Des lettres nous sont parvenues de Palestine et beaucoup d’images qui se passent d’explications. Tout comme nous sont parvenus les bruits des bombardements continus sur le nord, le sud, l’est et l’ouest de l’enclave et sur votre chair et sur vos cœurs.
Ma très chère, les images des corps déchiquetés nous sont parvenues, les images du sang des mères, des pères, des enfants, des grands-parents, des petits-enfants sous les bombardements. Elles témoignent toutes de l’annihilation de l’humanité de celui qui bombarde et qui a traité les bombardés d’animaux humains. Et malgré cela, le monde, plus précisément ses dirigeants et ses leaders, n’a pas tressailli.
Mais, comme beaucoup d’autres, j’ai tremblé et je continuerai à trembler de colère devant cette oppression insupportable, tant que je serai en vie. Mais maintenant, pardonne-moi, ma voix ne suffira pas à arrêter les bombardements sionistes, de fabrication américaine.

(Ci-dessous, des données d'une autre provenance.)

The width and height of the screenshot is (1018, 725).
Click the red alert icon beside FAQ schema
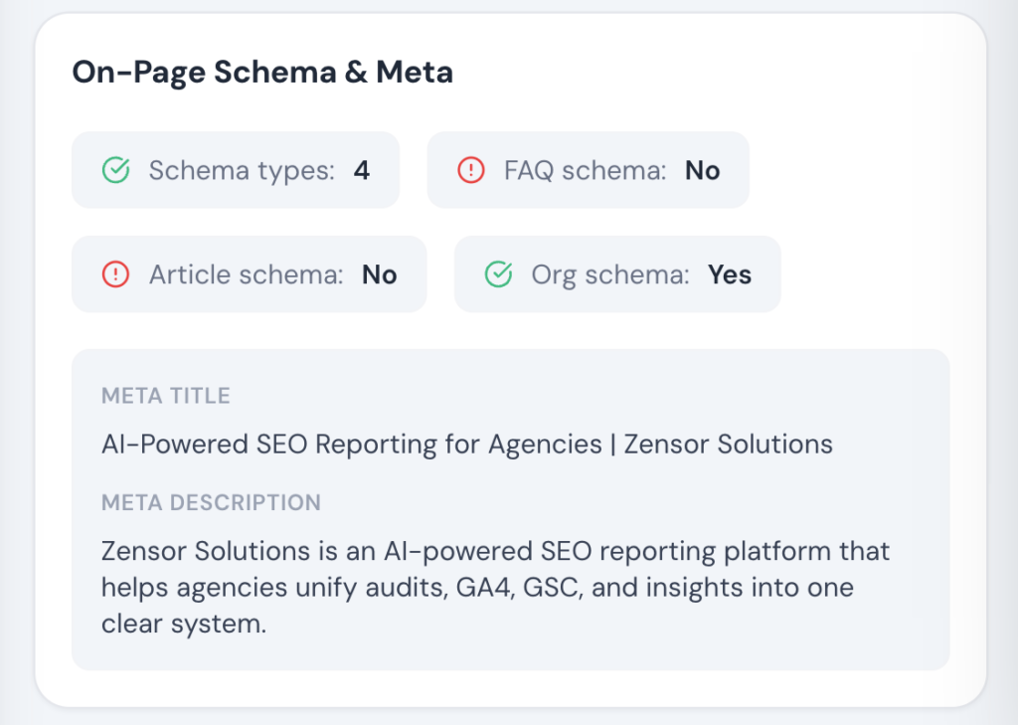pos(469,170)
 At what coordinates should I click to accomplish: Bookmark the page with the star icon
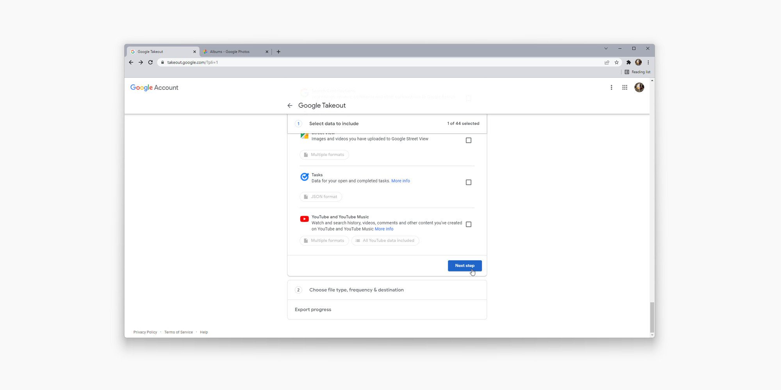click(x=617, y=62)
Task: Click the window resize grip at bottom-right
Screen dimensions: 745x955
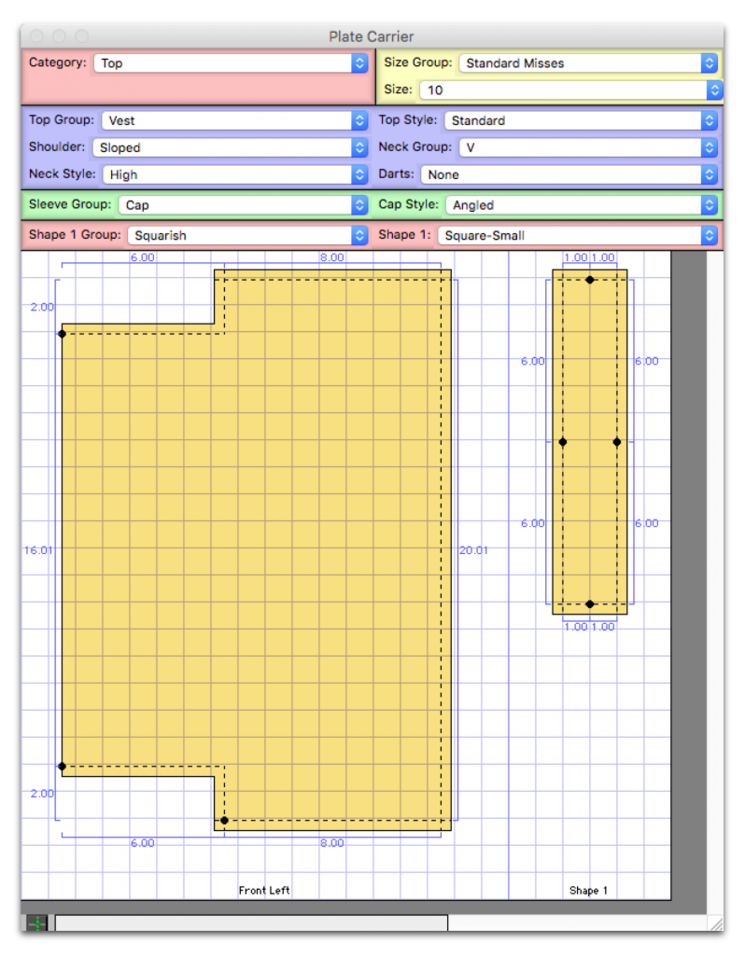Action: [715, 923]
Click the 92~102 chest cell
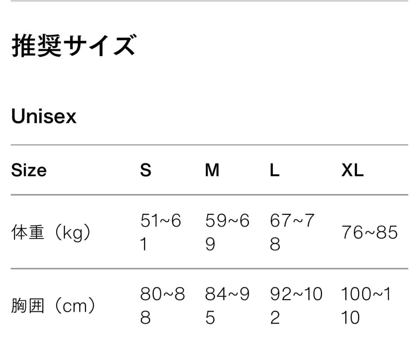 (296, 306)
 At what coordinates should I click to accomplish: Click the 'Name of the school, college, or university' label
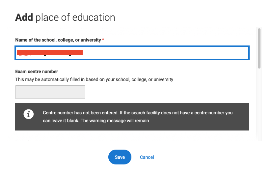(58, 40)
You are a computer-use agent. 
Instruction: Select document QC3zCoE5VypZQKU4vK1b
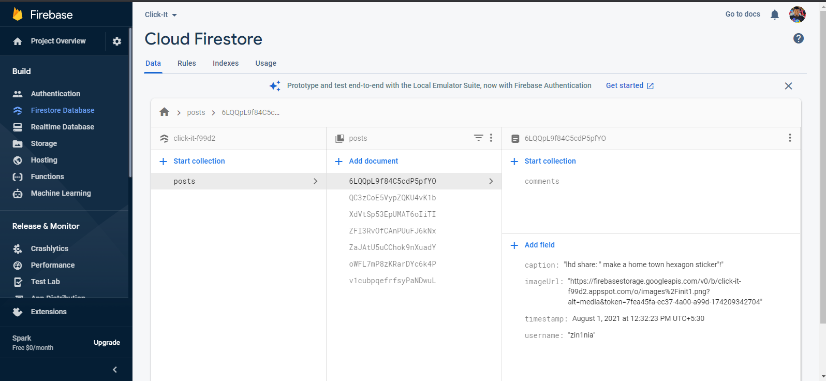pos(392,198)
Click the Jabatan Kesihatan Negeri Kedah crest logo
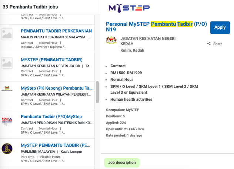Screen dimensions: 234x169 (x=111, y=41)
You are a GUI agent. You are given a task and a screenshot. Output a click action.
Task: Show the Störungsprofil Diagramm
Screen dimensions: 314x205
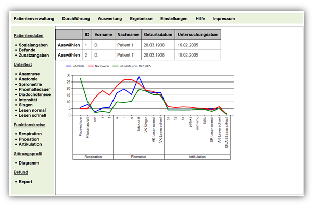29,163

Donc qui suis-je ? Ce n’est pas important. Mais ce qui peut l’être, c’est que je suis algérienne. Je viens d’un pays qui a connu la colonisation, la guerre de libération et qui a perdu un million et demi de martyrs. Pour cela, il était naturel pour nous d’étudier la cause palestinienne à l’école, que notre pays soutienne depuis le début la Palestine, non pas à cause d’une hostilité envers les Juifs comme certains le prétendent, mais parce que nous sommes contre la colonisation. Nous savons comment la colonisation remplace un peuple par un autre. Elle expulse le peuple colonisé, vole ses terres et s’approprie ce qu’elle veut de sa culture… La colonisation sépare simplement deux peuples et affirme la supériorité de l’un par rapport à l’autre. Le colonisateur ne rencontre pas le colonisé. Et si cela se produit, la rencontre se fait sous le signe de la violence.

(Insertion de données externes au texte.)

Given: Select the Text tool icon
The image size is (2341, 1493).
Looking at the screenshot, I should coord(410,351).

Là où il y a colonisation, il y a un oppresseur et un opprimé. Le colonisateur civil a une vie acceptable tandis que le colonisé essaie seulement de rester en vie. Sa vie est toujours menacée par le colonisateur armé et par le colonisateur civil également. C’est pour cela que je répète, se dresser contre la colonisation ne vient pas d’une hostilité envers les Juifs mais d’un refus du colonisateur et de l’occupant. Toi, naturellement, tu sais cela et tu sais fort bien que l’unique religion de la colonisation, c’est l’oppression et le mépris.
Malgré cela, certains prétendent encore qu’Israël est un Etat comme tous les autres, que c’est la Terre du Retour promise aux Juifs par Dieu. Et de fait, ils furent nombreux à y revenir après 3000 ans. Comme c’est étrange d’entendre ce discours aujourd’hui dans la bouche de ceux qui professent la séparation de la religion et de l’Etat. Comme c’est bizarre qu’ils encouragent un Etat fondé sur le nationalisme religieux, le fantasme et la falsification de l’Histoire.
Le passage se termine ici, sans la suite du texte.